The group’s remainder chattered with an agent in the absence of any emotions, such as “I am handling your request today.” Participants rated the customer service quality and pleasure on a seven-point scale.

The experiments disclosed a few surprising findings:

  • While positive emotions coming from a human are advantageous and increase customer satisfaction, similar emotions from an AI chatbot are not as efficient.
  • The expectations of customers play a significant role, as customers do not expect an AI chatbot to be capable of feeling emotion. Excessive chatbot positivity could be a turn-off for consumers and lead to negative reactions.

To our knowledge, this research is the very first to explore the ramifications of equipping service AI agents with emotional expression capabilities.

Denny Yin, Study Co-Author and Associate Professor, School of Information Systems and Management, Muma College of Business, University of South Florida

Furthermore, the work extends the comprehension of customers’ reactions to emotional AIs as well as provides companies guidance on how and when retailers must utilize emotion-capable AI service agents.

Scientists warned that companies must understand the hopes of customers vulnerable to AI-powered services before randomly providing AIs with emotion-expressing abilities.

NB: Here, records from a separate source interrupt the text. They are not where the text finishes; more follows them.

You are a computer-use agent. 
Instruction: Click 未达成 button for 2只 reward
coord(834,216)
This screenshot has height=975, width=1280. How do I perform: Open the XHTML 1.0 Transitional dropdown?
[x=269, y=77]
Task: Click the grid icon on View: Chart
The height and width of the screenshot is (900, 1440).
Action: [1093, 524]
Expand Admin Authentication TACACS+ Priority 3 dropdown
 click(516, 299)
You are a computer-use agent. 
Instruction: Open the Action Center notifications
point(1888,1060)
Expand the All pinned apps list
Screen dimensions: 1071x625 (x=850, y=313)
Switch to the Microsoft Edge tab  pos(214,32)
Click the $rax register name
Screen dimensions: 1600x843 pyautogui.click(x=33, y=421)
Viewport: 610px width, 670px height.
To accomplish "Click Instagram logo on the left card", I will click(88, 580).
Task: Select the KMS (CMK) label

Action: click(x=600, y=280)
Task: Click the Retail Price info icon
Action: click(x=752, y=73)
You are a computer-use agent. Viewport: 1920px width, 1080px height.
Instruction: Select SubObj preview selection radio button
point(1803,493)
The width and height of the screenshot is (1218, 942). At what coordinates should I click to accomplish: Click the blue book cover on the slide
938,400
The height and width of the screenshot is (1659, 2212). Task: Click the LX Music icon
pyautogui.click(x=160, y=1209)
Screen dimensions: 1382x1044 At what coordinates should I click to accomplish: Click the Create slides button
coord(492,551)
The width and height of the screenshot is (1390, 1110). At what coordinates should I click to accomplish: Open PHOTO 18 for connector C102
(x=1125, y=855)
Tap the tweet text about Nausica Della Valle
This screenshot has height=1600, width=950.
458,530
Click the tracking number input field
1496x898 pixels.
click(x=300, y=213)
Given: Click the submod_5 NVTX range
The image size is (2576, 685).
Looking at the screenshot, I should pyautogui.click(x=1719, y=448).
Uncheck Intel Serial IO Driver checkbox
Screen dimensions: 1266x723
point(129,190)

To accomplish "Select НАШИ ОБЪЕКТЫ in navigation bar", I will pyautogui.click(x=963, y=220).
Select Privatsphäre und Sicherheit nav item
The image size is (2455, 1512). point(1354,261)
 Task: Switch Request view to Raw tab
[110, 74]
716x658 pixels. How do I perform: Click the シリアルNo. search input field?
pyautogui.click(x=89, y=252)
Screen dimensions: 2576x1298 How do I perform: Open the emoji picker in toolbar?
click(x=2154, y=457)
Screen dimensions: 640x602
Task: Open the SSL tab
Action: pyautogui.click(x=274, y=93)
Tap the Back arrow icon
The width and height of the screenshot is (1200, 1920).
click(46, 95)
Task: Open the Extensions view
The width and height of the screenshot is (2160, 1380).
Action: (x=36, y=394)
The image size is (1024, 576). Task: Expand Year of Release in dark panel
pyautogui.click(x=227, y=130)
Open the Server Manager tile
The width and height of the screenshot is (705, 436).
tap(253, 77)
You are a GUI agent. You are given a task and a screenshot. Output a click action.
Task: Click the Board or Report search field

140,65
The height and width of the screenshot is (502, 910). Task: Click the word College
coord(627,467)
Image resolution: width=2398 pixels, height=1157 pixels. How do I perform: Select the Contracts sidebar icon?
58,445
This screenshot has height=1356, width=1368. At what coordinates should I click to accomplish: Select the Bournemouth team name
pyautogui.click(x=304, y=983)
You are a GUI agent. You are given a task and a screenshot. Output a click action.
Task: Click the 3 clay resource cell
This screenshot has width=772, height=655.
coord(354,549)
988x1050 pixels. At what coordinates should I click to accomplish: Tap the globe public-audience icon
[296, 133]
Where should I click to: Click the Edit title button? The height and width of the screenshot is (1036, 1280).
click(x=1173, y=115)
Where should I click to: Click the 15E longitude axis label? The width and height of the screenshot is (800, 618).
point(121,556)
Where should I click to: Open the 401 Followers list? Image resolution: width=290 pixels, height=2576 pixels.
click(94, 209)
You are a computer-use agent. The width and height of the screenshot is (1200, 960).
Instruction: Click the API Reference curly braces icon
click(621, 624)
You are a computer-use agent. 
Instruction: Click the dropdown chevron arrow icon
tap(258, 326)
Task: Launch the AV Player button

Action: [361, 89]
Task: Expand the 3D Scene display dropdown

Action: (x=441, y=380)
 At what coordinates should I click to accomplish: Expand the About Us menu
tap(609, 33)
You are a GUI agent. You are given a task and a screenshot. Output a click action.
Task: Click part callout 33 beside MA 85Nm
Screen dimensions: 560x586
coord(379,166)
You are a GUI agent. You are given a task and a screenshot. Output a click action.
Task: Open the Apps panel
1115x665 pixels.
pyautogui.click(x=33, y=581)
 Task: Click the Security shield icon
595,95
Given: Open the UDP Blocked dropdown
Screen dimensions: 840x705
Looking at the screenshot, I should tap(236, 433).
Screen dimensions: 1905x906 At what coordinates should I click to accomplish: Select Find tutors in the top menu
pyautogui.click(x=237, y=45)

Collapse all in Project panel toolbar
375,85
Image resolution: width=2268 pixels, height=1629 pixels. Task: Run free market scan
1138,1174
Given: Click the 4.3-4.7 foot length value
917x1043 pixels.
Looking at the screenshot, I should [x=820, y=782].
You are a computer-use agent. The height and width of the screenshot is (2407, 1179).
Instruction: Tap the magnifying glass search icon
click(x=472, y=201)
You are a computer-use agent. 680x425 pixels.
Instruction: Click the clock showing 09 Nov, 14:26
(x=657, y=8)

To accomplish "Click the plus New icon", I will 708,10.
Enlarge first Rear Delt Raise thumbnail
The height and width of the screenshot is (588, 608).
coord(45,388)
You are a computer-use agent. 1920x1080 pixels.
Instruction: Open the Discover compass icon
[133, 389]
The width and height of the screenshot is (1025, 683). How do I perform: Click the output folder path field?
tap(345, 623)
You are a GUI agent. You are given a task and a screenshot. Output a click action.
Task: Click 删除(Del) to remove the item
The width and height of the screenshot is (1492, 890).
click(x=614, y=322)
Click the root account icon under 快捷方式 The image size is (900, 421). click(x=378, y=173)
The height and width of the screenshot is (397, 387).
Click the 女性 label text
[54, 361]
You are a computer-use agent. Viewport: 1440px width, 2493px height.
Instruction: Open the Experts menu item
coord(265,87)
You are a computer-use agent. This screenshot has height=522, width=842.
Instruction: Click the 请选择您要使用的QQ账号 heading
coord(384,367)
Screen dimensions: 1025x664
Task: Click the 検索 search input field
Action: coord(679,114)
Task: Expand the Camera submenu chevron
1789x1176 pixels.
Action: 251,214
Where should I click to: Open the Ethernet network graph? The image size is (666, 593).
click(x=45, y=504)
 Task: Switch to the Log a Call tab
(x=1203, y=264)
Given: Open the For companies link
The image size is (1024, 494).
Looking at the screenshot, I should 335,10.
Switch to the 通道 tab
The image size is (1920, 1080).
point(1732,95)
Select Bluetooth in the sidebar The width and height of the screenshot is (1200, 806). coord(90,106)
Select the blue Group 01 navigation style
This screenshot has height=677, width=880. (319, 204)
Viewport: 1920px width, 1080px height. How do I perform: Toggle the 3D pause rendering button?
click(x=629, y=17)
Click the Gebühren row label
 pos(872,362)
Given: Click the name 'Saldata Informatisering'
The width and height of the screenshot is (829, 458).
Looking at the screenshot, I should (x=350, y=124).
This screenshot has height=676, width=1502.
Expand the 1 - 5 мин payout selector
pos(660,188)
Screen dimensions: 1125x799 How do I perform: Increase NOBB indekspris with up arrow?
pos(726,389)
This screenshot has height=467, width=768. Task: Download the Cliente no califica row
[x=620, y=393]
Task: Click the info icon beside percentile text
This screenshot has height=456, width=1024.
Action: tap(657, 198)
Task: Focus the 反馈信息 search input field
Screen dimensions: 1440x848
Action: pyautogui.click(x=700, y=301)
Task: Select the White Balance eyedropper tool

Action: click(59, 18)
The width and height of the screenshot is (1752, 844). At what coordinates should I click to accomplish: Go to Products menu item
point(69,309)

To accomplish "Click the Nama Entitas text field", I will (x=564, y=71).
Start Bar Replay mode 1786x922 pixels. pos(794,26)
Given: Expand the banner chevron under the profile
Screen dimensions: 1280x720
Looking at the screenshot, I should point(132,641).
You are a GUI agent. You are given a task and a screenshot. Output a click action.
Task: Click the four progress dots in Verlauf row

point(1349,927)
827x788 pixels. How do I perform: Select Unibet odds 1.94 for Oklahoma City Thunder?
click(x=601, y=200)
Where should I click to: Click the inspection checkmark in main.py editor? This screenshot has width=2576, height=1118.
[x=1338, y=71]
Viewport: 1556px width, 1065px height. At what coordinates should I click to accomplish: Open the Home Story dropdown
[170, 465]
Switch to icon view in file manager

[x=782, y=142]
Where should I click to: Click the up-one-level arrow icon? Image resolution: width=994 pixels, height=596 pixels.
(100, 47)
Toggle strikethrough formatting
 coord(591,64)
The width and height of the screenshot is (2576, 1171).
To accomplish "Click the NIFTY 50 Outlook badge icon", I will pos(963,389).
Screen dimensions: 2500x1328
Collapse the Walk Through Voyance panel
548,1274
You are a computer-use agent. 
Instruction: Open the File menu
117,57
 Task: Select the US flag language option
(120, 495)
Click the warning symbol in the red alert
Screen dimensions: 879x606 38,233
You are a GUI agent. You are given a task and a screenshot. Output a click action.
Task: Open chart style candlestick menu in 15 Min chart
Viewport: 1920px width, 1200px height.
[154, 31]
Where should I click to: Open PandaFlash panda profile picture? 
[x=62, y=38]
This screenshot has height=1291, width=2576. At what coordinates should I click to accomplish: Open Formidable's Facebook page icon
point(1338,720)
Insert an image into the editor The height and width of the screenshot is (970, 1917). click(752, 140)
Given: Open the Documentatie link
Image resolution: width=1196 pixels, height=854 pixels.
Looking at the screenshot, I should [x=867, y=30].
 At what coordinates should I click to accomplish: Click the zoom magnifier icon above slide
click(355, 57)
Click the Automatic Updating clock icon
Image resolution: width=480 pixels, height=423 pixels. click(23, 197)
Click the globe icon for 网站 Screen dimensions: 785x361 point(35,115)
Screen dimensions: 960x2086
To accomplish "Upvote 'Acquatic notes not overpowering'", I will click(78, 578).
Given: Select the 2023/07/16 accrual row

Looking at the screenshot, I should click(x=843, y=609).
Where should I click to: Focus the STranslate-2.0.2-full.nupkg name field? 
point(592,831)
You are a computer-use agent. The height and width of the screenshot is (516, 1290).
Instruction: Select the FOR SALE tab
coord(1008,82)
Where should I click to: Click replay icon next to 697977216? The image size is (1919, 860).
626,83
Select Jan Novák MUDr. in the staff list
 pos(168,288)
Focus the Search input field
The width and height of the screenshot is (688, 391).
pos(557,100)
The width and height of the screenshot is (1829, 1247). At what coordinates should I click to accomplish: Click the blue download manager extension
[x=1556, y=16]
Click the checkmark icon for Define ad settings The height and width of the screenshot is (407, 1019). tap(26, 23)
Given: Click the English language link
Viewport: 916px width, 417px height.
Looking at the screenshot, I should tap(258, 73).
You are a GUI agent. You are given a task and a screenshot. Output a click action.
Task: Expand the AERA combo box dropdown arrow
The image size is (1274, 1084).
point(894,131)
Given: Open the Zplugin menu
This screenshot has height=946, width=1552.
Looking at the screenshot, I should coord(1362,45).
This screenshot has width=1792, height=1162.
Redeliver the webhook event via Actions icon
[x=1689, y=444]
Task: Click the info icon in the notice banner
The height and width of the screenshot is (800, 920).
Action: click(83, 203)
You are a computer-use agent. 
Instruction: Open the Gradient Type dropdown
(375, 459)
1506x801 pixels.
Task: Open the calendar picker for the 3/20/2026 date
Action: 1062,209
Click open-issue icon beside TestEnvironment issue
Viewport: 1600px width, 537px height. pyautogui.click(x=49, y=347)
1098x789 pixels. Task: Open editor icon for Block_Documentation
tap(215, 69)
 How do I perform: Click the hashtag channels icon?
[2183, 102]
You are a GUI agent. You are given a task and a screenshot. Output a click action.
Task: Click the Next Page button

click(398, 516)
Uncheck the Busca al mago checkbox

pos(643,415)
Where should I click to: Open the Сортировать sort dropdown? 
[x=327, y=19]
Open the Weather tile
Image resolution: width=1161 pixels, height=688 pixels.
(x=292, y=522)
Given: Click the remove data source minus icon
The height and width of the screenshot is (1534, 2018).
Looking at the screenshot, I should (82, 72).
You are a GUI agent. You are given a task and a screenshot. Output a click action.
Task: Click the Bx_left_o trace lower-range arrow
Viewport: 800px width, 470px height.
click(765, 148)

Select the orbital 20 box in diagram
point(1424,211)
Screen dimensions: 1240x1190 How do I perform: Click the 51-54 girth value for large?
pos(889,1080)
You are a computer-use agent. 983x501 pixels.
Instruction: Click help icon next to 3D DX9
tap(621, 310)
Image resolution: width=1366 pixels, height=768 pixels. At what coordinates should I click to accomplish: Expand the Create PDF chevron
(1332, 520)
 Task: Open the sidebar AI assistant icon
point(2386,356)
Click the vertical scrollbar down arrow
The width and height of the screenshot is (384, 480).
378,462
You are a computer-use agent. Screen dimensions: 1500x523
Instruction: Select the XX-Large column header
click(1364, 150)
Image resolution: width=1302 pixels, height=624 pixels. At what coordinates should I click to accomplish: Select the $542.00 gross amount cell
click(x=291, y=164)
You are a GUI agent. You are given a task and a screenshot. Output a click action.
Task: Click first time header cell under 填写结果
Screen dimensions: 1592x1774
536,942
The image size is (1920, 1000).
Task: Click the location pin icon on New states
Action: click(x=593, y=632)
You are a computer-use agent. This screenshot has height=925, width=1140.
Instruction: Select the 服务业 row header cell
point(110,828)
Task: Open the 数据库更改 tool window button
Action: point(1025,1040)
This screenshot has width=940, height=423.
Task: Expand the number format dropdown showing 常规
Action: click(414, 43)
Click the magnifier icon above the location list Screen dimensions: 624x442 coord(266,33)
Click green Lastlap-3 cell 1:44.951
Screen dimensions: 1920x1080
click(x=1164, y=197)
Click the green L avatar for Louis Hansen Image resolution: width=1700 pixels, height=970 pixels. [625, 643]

The other significant takeaways from the study include:

  • Good feelings could distribute from a human agent’s positive emotional expressions to a customer, and the same has the potential to occur for an AI-powered chatbot. However, sometimes those good feelings are canceled out by a negative reaction to not expecting chatbots to display emotions.
  • Expectations play a considerable role in whether an AI chatbot expressing positive emotions is a negative or positive experience. Various kinds of customers will respond to the same AI-expressed emotions in a different manner.

Servion Global Solutions anticipates that by 2025, AI will make up 95% of all customer interactions, such as live phone calls and online conversations.

Our work reveals the unique impact of expressed positive emotion by an AI agent on customers’ service evaluations along with the underlying mechanisms and a boundary condition, thus opening up exciting research opportunities in the area of human-AI interaction.

Denny Yin, Study Co-Author and Associate Professor, School of Information Systems and Management, Muma College of Business, University of South Florida

Scientists performed the experiments at the Muma College of Business at USF and at the Scheller College of Business at the Georgia Institute of Technology through in-person and online laboratory sessions from 2019 to 2020.

Apart from Yin, the co-authors of the article include Elizabeth Han, McGill University, and Han Zhang, Georgia Institute of Technology.

Bots with Feelings: Should AI Agents Express Positive Emotion in Customer Service?

Video Credit: University of South Florida

Journal Reference

Han, E., et al. (2022) Bots with Feelings: Should AI Agents Express Positive Emotion in Customer Service?. Information System Research. doi.org/10.1287/isre.2022.1179.